→ Directions
Look in the listing below for the line that has "You are a GUI", then return it and each following line up to and including the one with "The height and", exactly and without pictures.

────

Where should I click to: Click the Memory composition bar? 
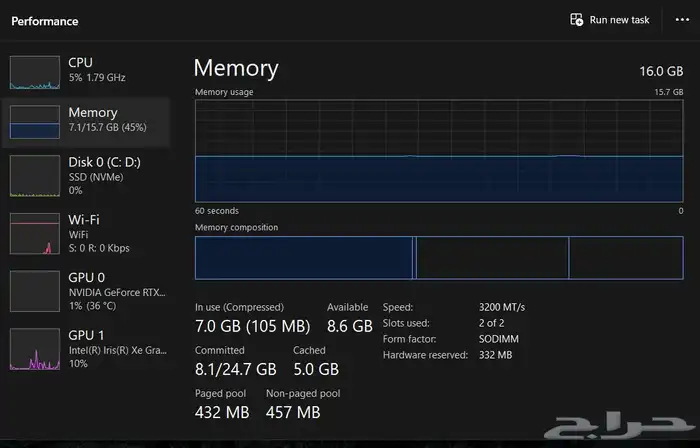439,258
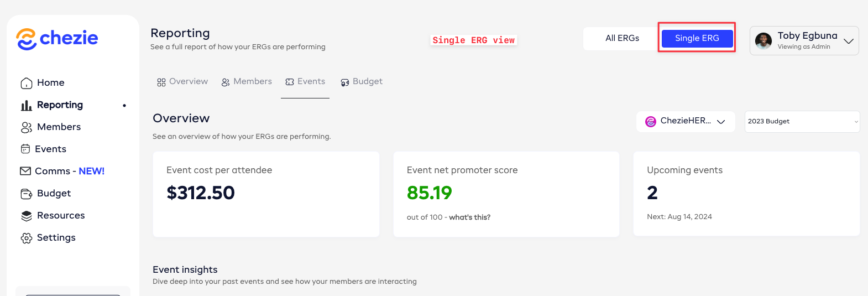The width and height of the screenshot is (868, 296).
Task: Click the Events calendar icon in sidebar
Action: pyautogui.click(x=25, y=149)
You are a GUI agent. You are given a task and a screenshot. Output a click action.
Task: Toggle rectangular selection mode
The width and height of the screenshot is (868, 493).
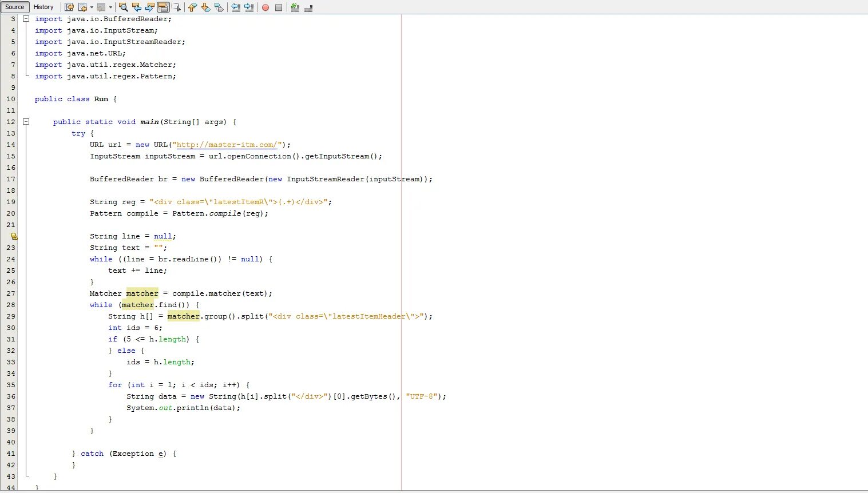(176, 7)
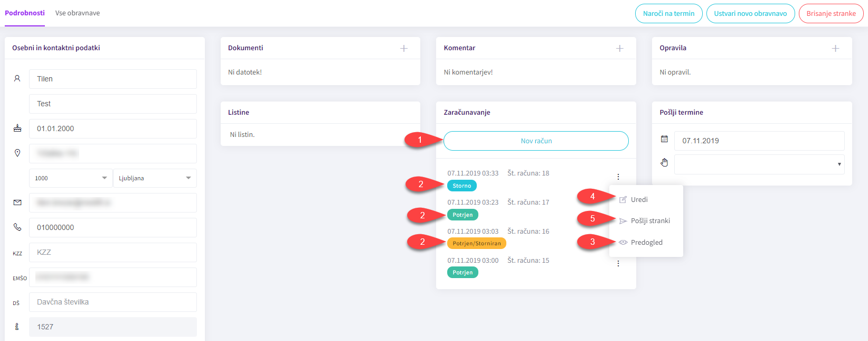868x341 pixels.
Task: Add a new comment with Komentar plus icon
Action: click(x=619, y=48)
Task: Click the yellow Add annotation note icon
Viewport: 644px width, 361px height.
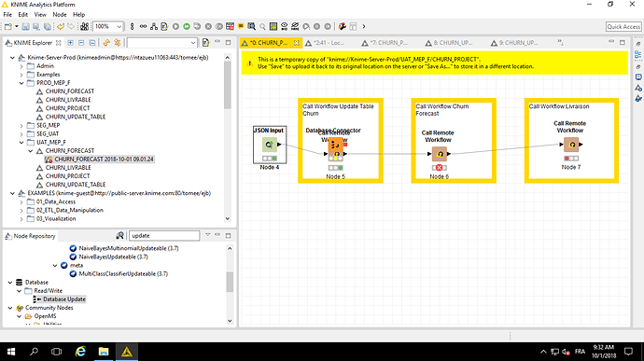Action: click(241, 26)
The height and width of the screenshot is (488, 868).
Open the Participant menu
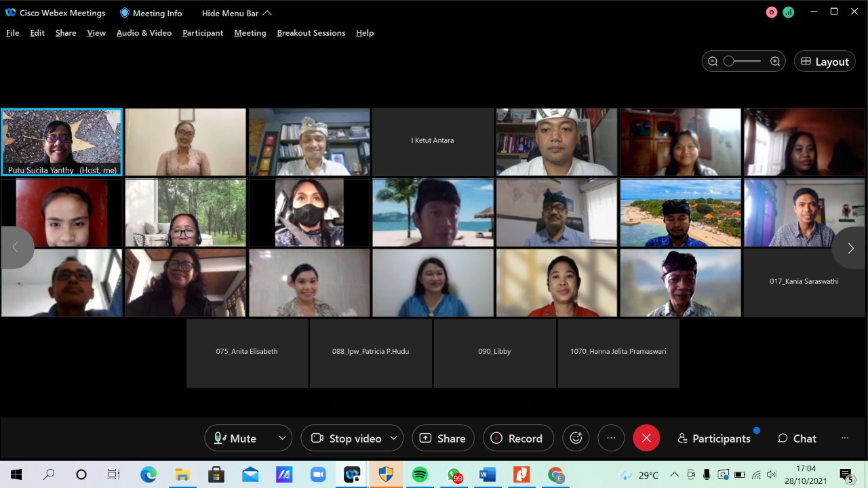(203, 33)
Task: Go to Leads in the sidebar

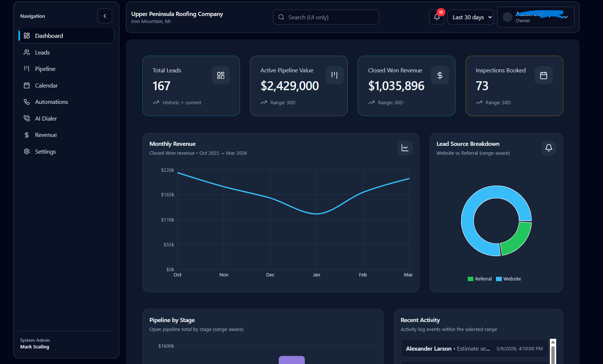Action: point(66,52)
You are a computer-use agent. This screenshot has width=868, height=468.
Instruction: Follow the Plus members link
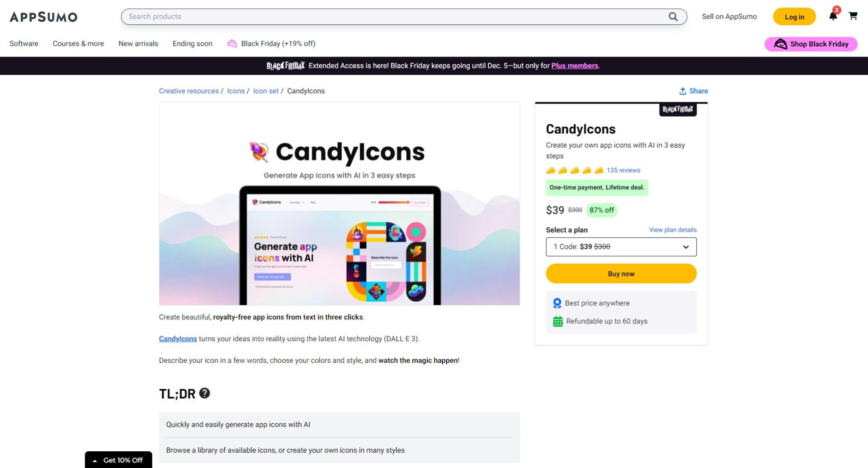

────

→ Written response
You are a GUI agent. You are given a task and a screenshot. Output a click action.
Task: Toggle rectangular selection mode
The width and height of the screenshot is (868, 493).
(176, 7)
868x341 pixels.
Task: Add a new comment with Komentar plus icon
Action: click(x=619, y=48)
Task: Click the yellow Add annotation note icon
Viewport: 644px width, 361px height.
Action: click(241, 26)
The height and width of the screenshot is (488, 868).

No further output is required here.